The glimpse of what life might have been like for women in the West is fascinating. But Brigids’ curiosity and common sense drive the story and lead her to a conclusion that will change the course of her life.
Nilima Rao’s debut historical mystery, A DISAPPEARANCE IN FIJI (Soho Crime, 288 pp., $25.95), introduces us to Sgt. Akal Singh, a 25-year-old detective, recently arrived from Hong Kong after a career derailment. He would rather be somewhere else – though he longs for India most of all.
Then a woman from a nearby plantation disappears and Akal gets the case. It becomes clear that this is far from an open disappearance, and soon Akal finds himself learning about the harrowing effects of colonialism, indentured labor and caste. Expertly juggling the weighty themes, Rao has what it takes to become a memorable serial detective in Akal.
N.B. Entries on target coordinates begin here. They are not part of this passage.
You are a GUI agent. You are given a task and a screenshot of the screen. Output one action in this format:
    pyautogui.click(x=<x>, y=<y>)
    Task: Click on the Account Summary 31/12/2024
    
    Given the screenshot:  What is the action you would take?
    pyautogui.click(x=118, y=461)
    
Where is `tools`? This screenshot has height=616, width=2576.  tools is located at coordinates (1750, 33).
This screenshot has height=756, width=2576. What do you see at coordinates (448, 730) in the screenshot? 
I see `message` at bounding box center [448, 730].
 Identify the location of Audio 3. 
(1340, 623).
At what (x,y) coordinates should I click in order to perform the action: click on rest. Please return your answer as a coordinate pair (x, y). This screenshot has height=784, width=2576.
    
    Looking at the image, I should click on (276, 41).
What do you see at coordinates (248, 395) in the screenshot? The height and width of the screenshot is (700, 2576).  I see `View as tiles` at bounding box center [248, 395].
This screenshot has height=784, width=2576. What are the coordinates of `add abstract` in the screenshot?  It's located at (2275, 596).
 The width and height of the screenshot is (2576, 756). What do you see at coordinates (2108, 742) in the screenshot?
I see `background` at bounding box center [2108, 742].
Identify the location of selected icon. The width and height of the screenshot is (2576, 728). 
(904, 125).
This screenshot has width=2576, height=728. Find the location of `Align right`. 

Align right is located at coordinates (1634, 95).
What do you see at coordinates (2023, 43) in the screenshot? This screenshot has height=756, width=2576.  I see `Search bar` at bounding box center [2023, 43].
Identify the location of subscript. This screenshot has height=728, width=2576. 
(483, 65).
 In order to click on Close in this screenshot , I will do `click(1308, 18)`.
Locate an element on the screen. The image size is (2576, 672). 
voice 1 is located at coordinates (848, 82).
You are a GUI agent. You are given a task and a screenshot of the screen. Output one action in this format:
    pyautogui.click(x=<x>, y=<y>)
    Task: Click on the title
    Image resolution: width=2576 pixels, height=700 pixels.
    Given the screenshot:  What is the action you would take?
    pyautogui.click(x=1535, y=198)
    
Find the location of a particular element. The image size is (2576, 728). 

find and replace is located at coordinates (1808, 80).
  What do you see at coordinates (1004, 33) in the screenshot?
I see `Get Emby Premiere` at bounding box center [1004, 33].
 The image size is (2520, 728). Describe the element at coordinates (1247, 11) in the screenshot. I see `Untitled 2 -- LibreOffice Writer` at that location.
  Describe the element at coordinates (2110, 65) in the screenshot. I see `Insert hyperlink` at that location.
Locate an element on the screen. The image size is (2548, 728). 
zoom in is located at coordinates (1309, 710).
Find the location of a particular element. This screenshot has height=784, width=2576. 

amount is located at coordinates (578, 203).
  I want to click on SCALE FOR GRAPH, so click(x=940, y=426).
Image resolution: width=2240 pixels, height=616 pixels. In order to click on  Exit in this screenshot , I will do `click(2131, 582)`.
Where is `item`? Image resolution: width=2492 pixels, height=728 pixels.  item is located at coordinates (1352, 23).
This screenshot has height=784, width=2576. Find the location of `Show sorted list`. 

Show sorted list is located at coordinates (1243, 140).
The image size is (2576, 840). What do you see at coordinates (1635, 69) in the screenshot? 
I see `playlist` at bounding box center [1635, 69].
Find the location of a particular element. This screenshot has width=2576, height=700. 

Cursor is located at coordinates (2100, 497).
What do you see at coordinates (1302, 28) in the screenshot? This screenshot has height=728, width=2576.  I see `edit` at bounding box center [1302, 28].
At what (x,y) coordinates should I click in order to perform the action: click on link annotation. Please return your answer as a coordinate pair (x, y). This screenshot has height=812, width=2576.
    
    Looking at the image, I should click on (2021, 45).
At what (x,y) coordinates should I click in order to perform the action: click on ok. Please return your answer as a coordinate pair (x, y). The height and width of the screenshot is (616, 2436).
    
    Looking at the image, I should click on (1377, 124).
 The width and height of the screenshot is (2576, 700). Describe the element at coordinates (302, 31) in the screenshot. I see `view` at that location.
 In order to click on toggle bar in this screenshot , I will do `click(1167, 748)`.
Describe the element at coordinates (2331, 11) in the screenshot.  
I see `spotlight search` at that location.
Since I think every summer reading should include some older titles, I’d like to draw your attention to Sarah Caudwell’s first two mysteries, THIS IS HOW ADONIS WAS KILLED (Bantam, 288 pp., paperback, $18) And THE SHORTEST WAY TO HADES (Bantam, 272 pp., paperback, $18), originally published in 1981 and 1984, and now reissued with punchy new covers.
Both play the delightful Oxford don Hilary Tamar, of undetermined gender. I always recommend these books – and the two that will be reissued next year, “The Sirens Sang of Murder” and “The Sibyl in Her Grave” – to readers seeking intelligent, elegantly mannered mysteries. I hope these re-releases spur a Caudwell revival.